Some of the nay-sayers pointed out that the main character is pretty much an out-of-control cowboy, and that he does things that no soldier would ever do. I can’t express an informed opinion on that, never having been in combat, and I damn sure would not have wanted to serve with the idiot, but I saw him as something like Robert Duvall in Apocalypse Now. Not the gung-ho aspect, but the … the invulnerable aspect. Soldiers talk of guys who just have no fear, and who seem immune to getting shot. Like they are charmed or something. Remember Duvall standing there on the beach, impatient because everybody else has hit the ground when a mortar round lands nearby? Duvall knows he won’t get hurt, it never even enters his mind. He may be wrong, but he’s not uncertain. Now, that may be entirely mythical, but it’s an interesting myth if it is, and it is the sort of character that gets written about in fictional books and movies. It’s damn hard to make an exciting movie about a dull, by-the-book soldier.

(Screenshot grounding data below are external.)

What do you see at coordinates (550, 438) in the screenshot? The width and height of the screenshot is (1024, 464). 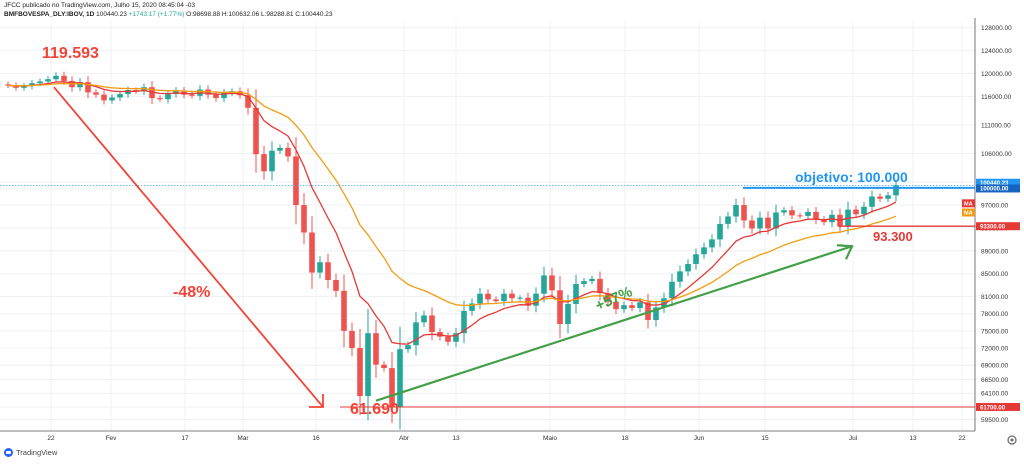 I see `x-tick-label: Maio` at bounding box center [550, 438].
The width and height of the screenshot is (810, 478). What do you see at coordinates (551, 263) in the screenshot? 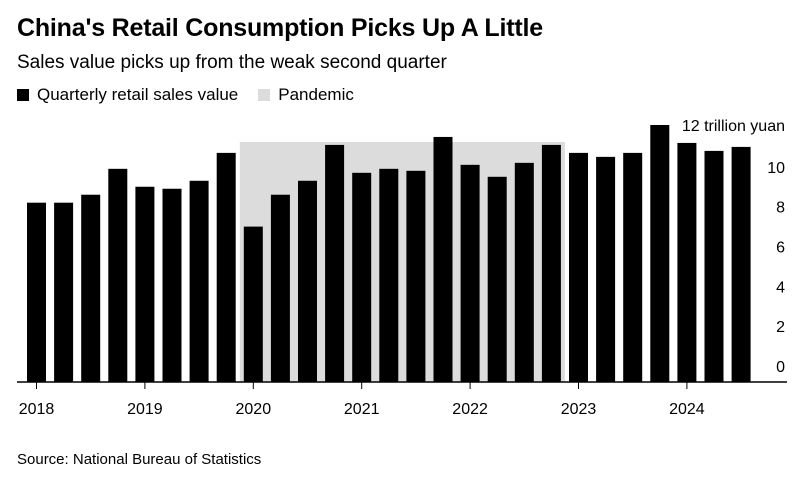
I see `bar-2022-q4` at bounding box center [551, 263].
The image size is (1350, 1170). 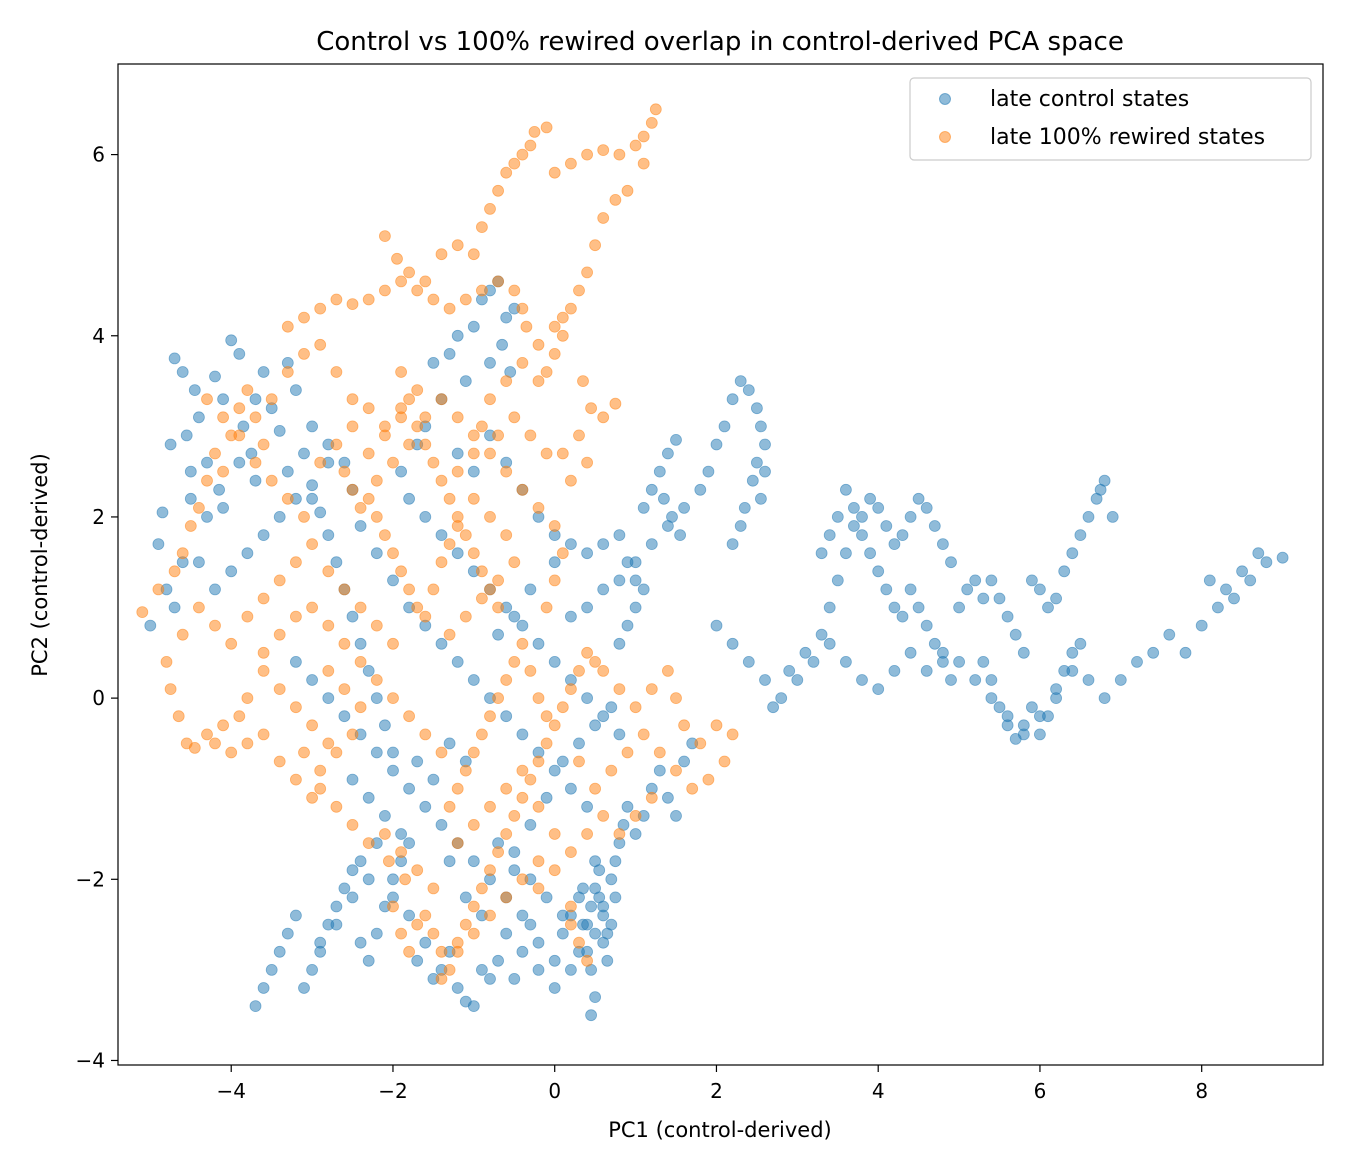 What do you see at coordinates (716, 1091) in the screenshot?
I see `x-tick-label: 2` at bounding box center [716, 1091].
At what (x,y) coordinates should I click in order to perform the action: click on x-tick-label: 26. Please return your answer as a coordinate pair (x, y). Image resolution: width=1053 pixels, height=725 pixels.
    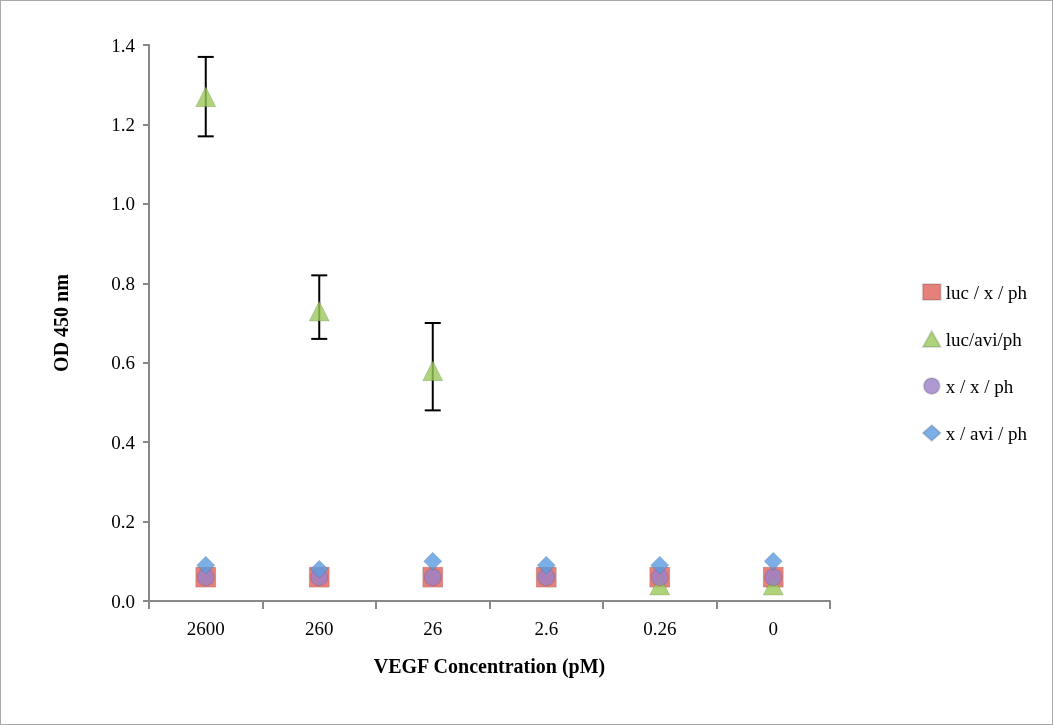
    Looking at the image, I should click on (433, 628).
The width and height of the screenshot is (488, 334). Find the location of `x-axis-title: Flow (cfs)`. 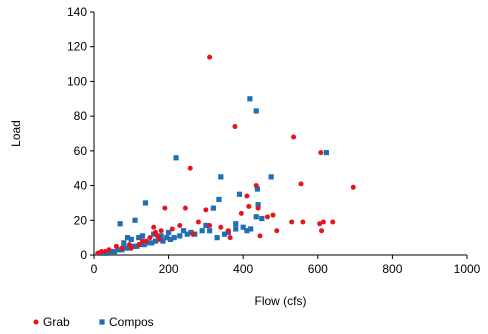

x-axis-title: Flow (cfs) is located at coordinates (281, 301).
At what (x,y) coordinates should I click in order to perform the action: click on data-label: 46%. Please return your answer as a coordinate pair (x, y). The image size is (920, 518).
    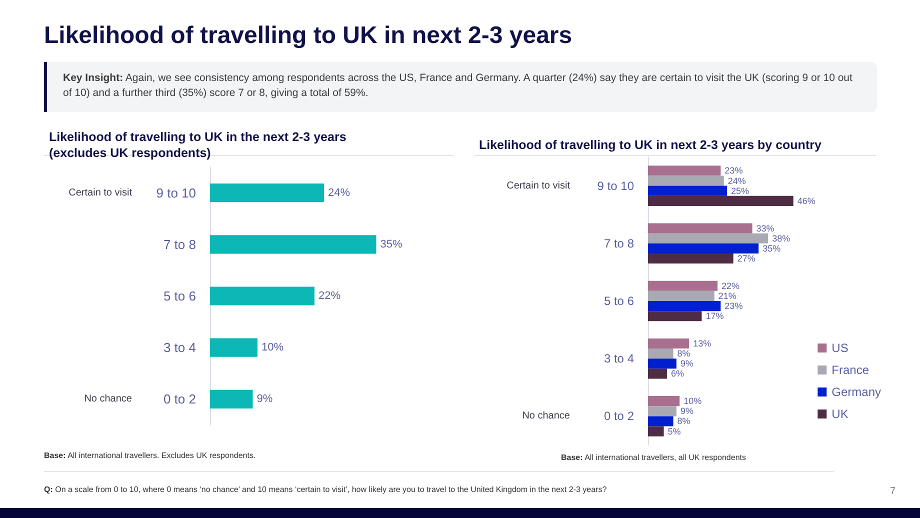
    Looking at the image, I should click on (806, 201).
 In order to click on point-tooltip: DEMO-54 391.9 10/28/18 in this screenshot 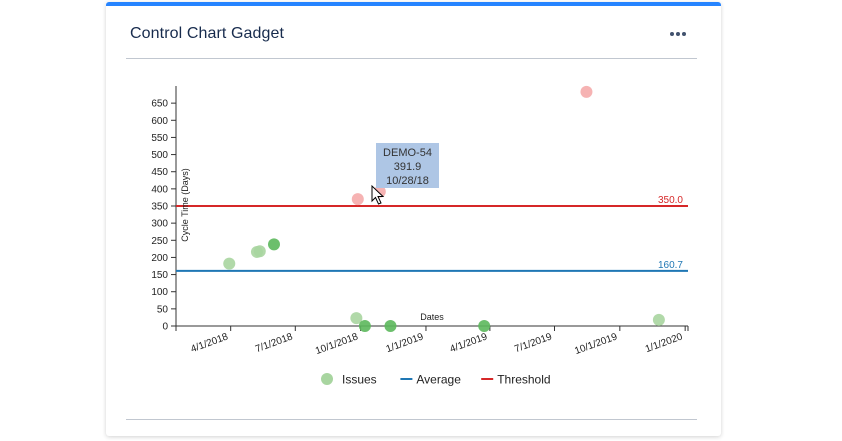, I will do `click(408, 166)`.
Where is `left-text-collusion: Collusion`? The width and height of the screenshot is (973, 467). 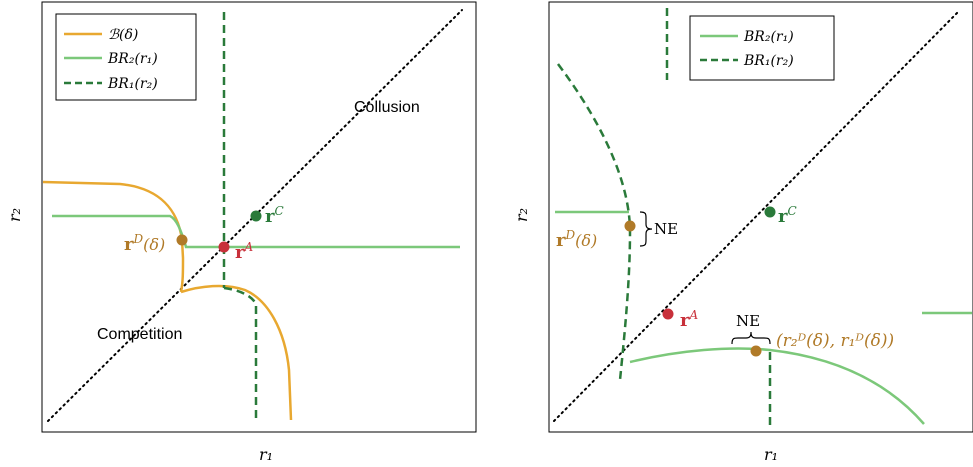
left-text-collusion: Collusion is located at coordinates (387, 108).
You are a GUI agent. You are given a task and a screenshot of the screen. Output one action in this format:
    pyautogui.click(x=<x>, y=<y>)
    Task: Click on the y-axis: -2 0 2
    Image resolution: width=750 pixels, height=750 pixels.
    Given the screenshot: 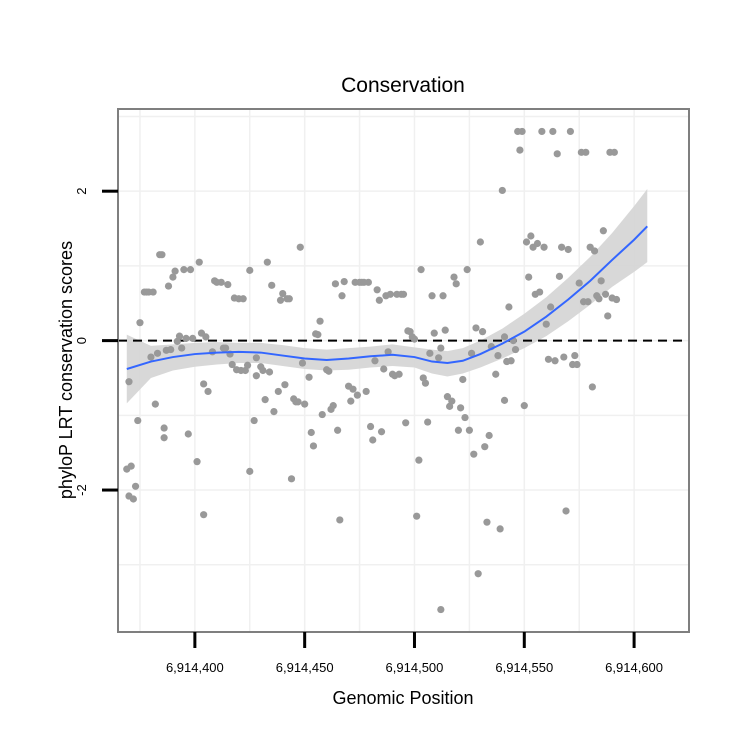 What is the action you would take?
    pyautogui.click(x=96, y=342)
    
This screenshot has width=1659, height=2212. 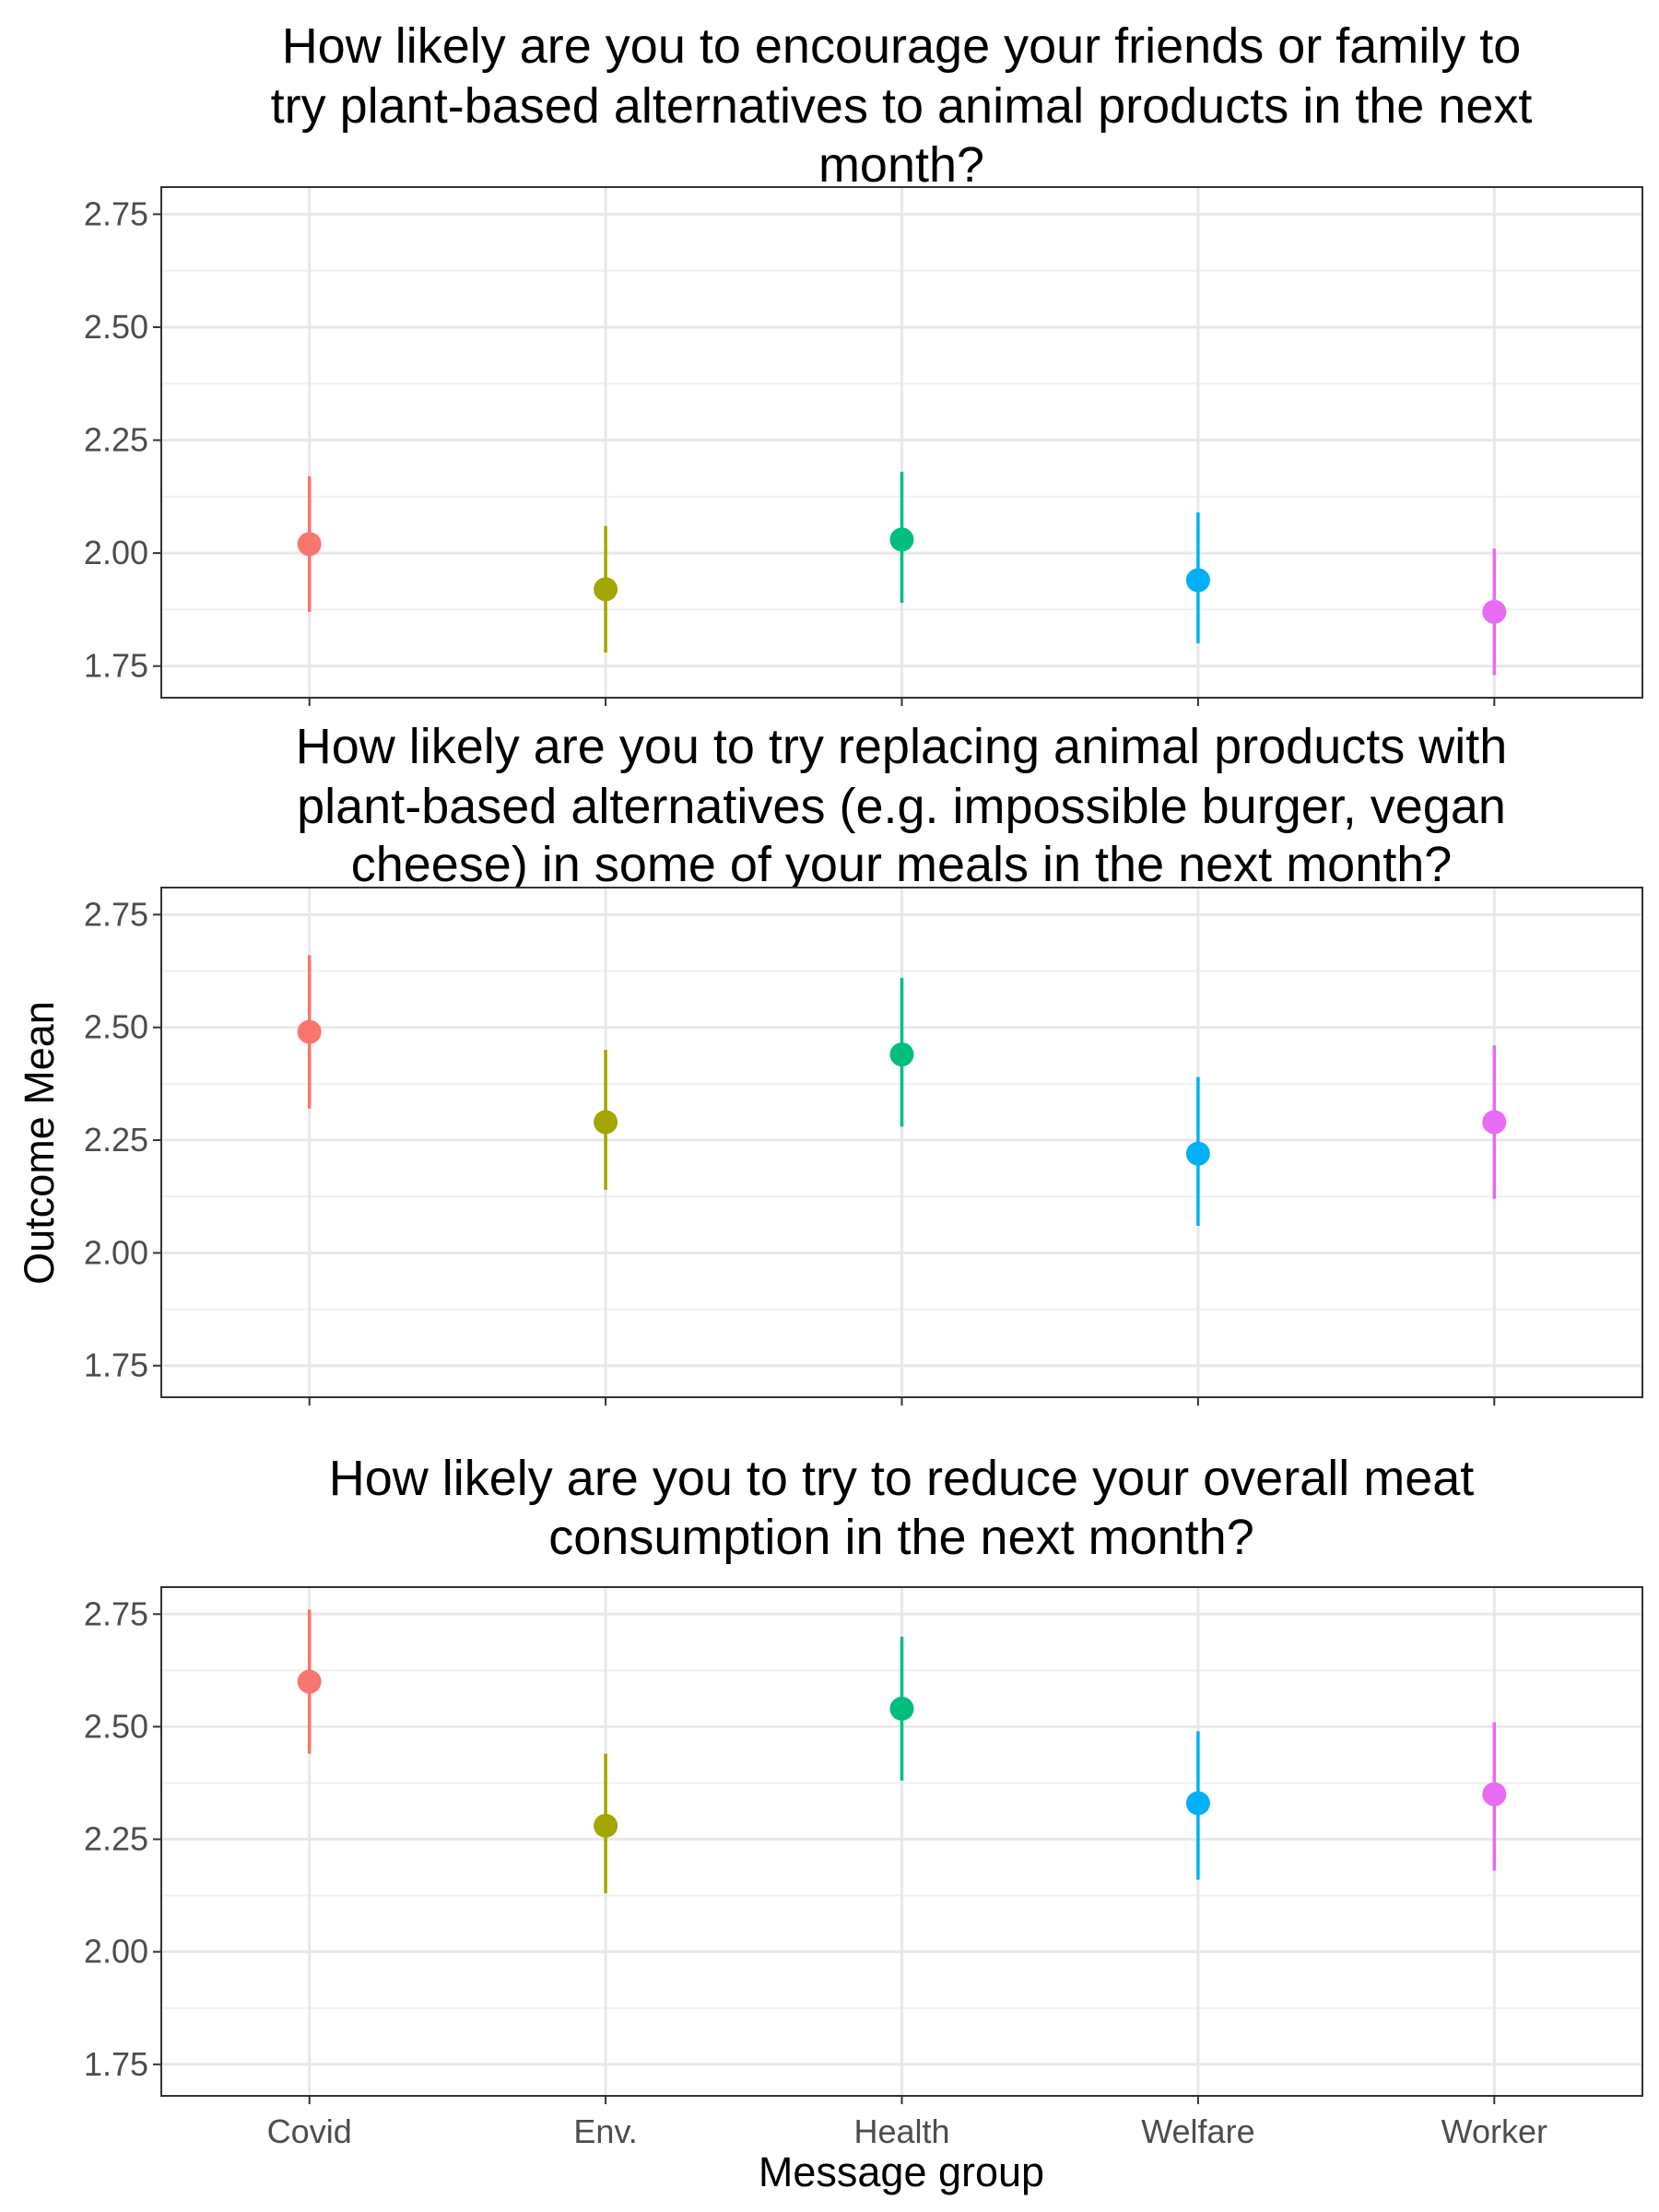 I want to click on x-tick-label: Worker, so click(x=1494, y=2131).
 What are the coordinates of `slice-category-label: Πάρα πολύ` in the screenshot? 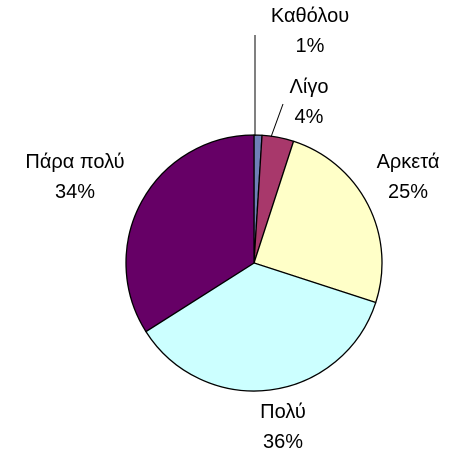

I realized something early on, in a scene where a lone Iraqi taxi driver speeds into a restricted zone and the bomb guy (Jeremy Renner, who most people expect will be getting an Oscar nomination any day now) confronts him with a pistol. (A scene that may actually have been over the top; it dragged out longer than I believed it would have in real life.) What I realized was that I would have made a terrible soldier. If I had been in Vietnam, I’m pretty sure I would have been trigger-happy. What would I prefer, would be my thinking, mistakenly shooting an innocent villager, or having my parents collect me in a body bag when that villager turned out to be Viet Cong? I’d shoot on suspicion. And there in Iraq, do I really want to wait and see if that guy with the cell phone is about to blow me to bits, or should I “accidentally” shoot him? Better to face a court martial—which, let’s be real, would never happen unless I was involved in something as big as My Lai, and probably not even then. I’m sure a lot of innocent people died in Southeast Asia, shot by soldiers as nervous and incompetent and terrified as I would have been. I don’t doubt a lot of Iraqis have died that way, too.

This is a hell of a good movie, made by the only female director I know of who makes action pictures, Kathryn Bigelow. It was written by Mark Boal, who spent some time embedded with the EOD. But it’s not for the faint of heart. The tension becomes almost unbearable at times.

Bigelow does something very unusual here, too. The three leads are all relative unknowns, but there are some more recognizable names in the cast, including Ralph Fiennes, in small parts. I heard an interview with her, and she said that was done deliberately, to throw us off balance. You see a “star,” you unconsciously assume that he will live until the last reel. That’s just the way it is in Hollywood. People like Fiennes and Guy Pearce seldom take a role that can be finished in a day or two. But fair warning: Just because you recognize the face, don’t assume he’s going to be around, alive, for long.